== EXERCISE OBJECTIVE ==
What lines of the data hold the string "menu"? Pull each one out.

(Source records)

════════════════

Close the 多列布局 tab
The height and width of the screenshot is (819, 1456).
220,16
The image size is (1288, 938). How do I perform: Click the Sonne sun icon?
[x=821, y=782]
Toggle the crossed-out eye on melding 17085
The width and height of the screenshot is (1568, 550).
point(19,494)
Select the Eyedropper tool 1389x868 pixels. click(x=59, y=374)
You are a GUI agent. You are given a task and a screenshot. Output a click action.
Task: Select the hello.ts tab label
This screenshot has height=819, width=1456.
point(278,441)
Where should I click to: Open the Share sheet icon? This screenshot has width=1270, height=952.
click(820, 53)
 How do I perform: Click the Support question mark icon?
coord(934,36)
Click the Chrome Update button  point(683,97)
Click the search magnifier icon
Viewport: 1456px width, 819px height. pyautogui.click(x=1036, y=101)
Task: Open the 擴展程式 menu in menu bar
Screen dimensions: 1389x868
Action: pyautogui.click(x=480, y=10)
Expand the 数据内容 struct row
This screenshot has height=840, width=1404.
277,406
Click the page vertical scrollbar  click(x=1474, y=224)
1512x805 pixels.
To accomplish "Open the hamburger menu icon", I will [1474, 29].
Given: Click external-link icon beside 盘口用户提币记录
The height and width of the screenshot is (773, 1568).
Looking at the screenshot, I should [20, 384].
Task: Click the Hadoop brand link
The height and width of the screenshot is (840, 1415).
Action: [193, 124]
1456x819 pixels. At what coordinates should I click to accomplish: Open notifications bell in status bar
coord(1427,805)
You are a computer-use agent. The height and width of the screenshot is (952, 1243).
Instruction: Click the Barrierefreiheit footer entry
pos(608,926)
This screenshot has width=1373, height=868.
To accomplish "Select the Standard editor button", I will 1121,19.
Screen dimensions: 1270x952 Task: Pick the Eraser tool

════════════════

== ANSWER ==
Task: Open the 擴展程式 menu in menu bar
To accomplish "Open the hamburger menu icon", I will [1474, 29].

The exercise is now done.